The Objective : using both morphological and molecular analyses of tropical Atlantic and Pacific populations of Spurilla neapolitana, the first such study conducted in the Aeolidiidae family, a cryptic species was identified in the Bahamas. This new species is described in detail and possible mechanisms of speciation are analyzed.

Methods/Materials

Specimens from 5 Caribbean, 2 Pacific, and 4 European locations were analyzed. Diagnostically reliable features including the radulae, jaws, reproductive organs, and external morphology were compared through the use of SEM micrographs and camera lucida.

Partial 16S rRNA and H3 histone coding genes were extracted from non-cerata tissue using Chelex, then amplified through PCR.

Filtered and diluted amplicons were sequenced then aligned using Geneious Pro 4.8.3. Phylogenetic trees were constructed in PAUP*4.0b10 and date estimates for uncalibrated nodes were derived using r8s 1.5.

Results

Qualitative morphological evaluation of the external morphology, radulae, and reproductive system indicated the Bahamas population of S. neapolitana as the most divergent and a likely cryptic species.

Radulae were further analyzed quantitatively with a Mann-Whitney U Test (P=0.01) using cusp and denticle length and width ratios and the statistical data confirmed qualitative observations.

Maximum likelihood phylogenetic trees (100 bootstrap replicates) constructed from 16S rRNA and H3 histone gene sequences revealed the Bahamas population to be in a separate clade from all other S. neapolitana, providing further evidence that this population is a cryptic species.

Conclusions/Discussion

By utilizing a molecular clock constructed using the Langley-Fitch likelihood method and calibrated by the formation of the Isthmus of Panama, the divergence of this new species from S. neapolitana was determined to be 5.88 million years ago.

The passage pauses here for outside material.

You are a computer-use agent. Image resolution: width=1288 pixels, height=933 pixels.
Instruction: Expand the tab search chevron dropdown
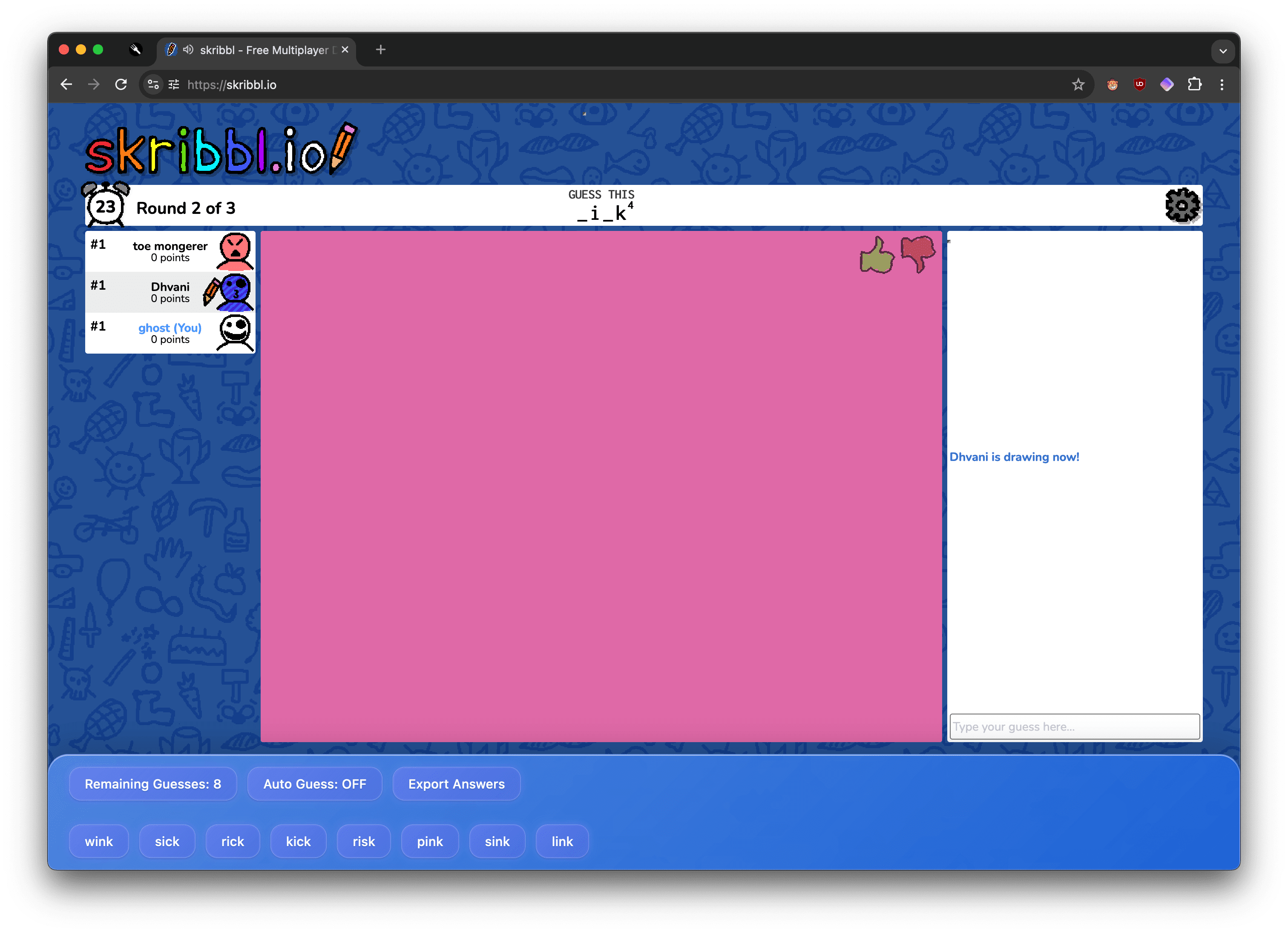(1223, 51)
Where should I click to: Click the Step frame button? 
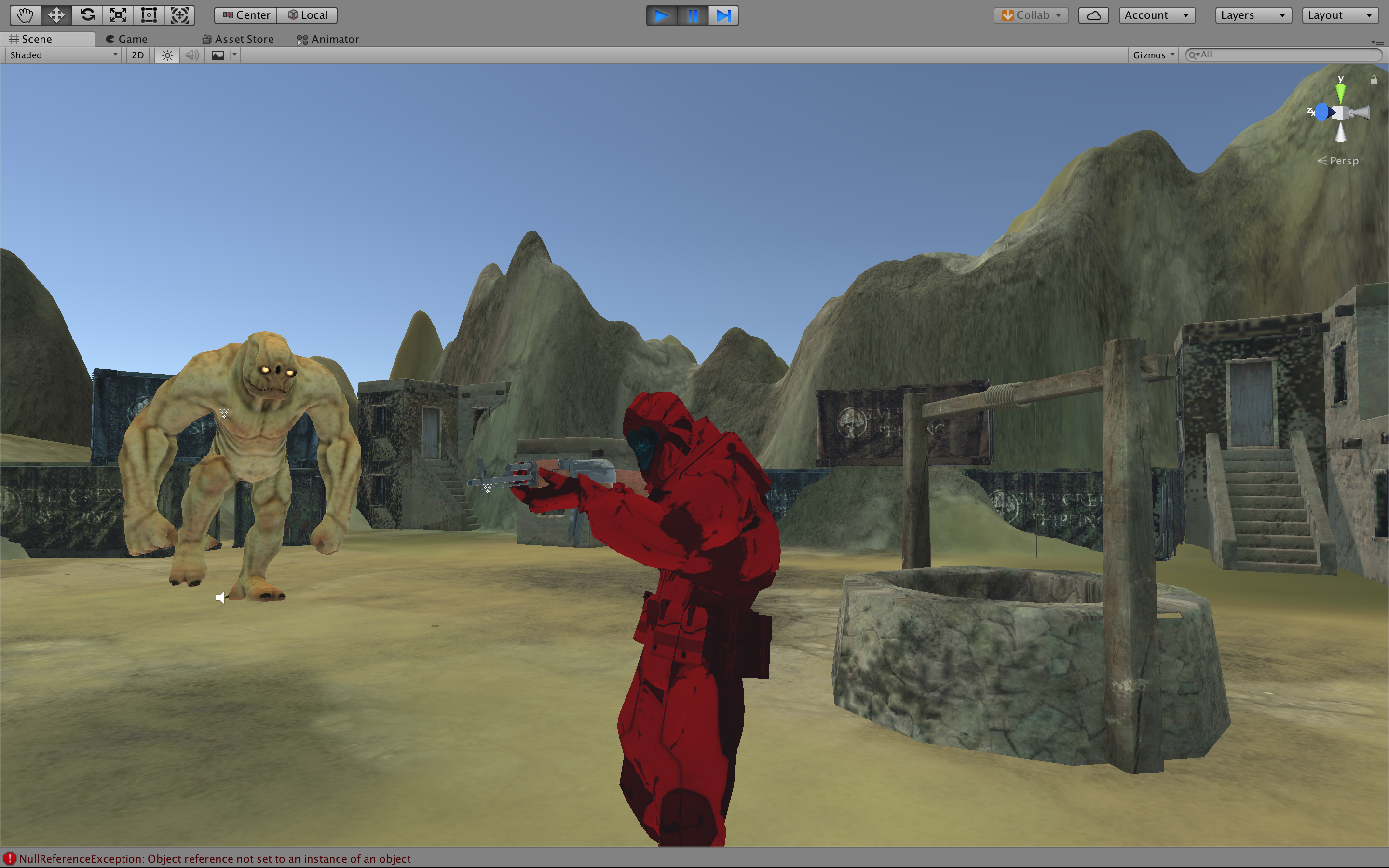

Paleogeographic data indicate that during this time, in the Late Miocene, ocean current flow in the Caribbean was altered by the closure of a major channel. This created greater geographical isolation of the Bahamas population from the rest of S. neapolitana, likely leading to subsequent speciation.

These results provide crucial insight into the biodiversity of this genus and provide a better understanding of how geological phenomena affect the evolution of marine populations.

A cryptic species, discovered through morphological and genetic analyses of Spurilla neapolitana populations, is described with a comparison to S. neapolitana and a mechanism of speciation based on changes in ocean currents is proposed.